# Have You Experienced Torn Meniscus in Your Knee?



## stumpbumper (Jan 22, 2011)

I average 5000-6000 miles per year on my road bikes and during winter, another 800 miles or so on a mountain bike. Until recently I had never experienced a single knee problem. I was on a week-long business trip and decided to take a four-mile walk on the first afternoon. About three miles in, I suddenly felt a great deal of pain in my left knee and soon thereafter it began to swell up.

By the time I returned home most of the pain had subsided but enough remained to indicate that something was not as it should be. I can barely feel it when cycling, climbing stairs or walking on level ground but it becomes worse when I walk downhill. So I visited an orthopaedic who could see no problem on an X-ray. He then prescribed an MRI scan which revealed a small tear in the meniscus at the front of my knee. 

The orthopaedic recommended that I continue with the exact same exercise program as in the past and if the pain has not stopped at the end of three months I will have the option of out-patient arthroscopic surgery which consists of making small incisions at the front of the knee and going in to trim away the tear in the meniscus. The procedure sounds simple enough but I’d rather avoid surgery if possible. I have heard of other treatments such as ultrasound and knee wrap but have no experience with either.

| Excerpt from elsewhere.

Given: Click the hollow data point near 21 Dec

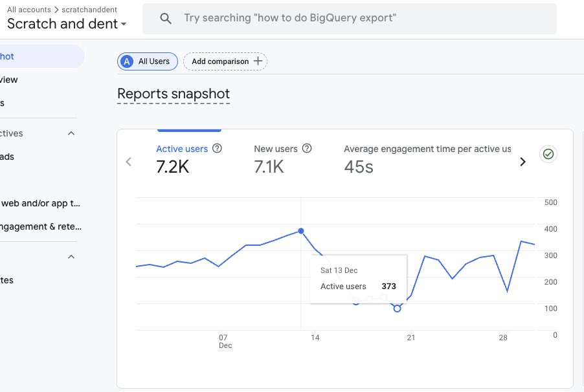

I almost forgot to mention that the orthopaedic stated that the tear did not appear to be caused by an injury to the knee but often comes with aging. 

I welcome comments from others who have experienced this problem.


----------



## 8Ring (Jul 15, 2007)

Knee injuries are sometimes difficult to understand. I've heard of folks injuring their knees by getting out of a chair. 

I tore the lateral meniscus on my right knee about five years ago while playing racquetball. (I didn't ride at the time but attended indoor spinning classes.) I tried physical therapy but the pain persisted with any running, jogging, or fast changes of direction. The MRI also showed a small area of Grade III/IV chondromalacia. I consented to both a meniscus repair and microfracture surgery. The doctor looked in the knee and decided that he only needed to repair the meniscus. He recommended that I quit jogging and racquetball and take up cycling.

Since I had strengthened my knee before the surgery, rehabilitation went quickly. I was light workouts on the spin bike about 3 weeks later and was pretty much back to normal activity in 8 to 10 weeks. I've had almost no problems since that time. BTW, I was 56 years old at the time, 6' 4" tall, and weighed 190 lbs. 

Good luck with your knee. Try conservative treatment but don't be afraid to undergo arthroscopic surgery if the symptoms don't improve. 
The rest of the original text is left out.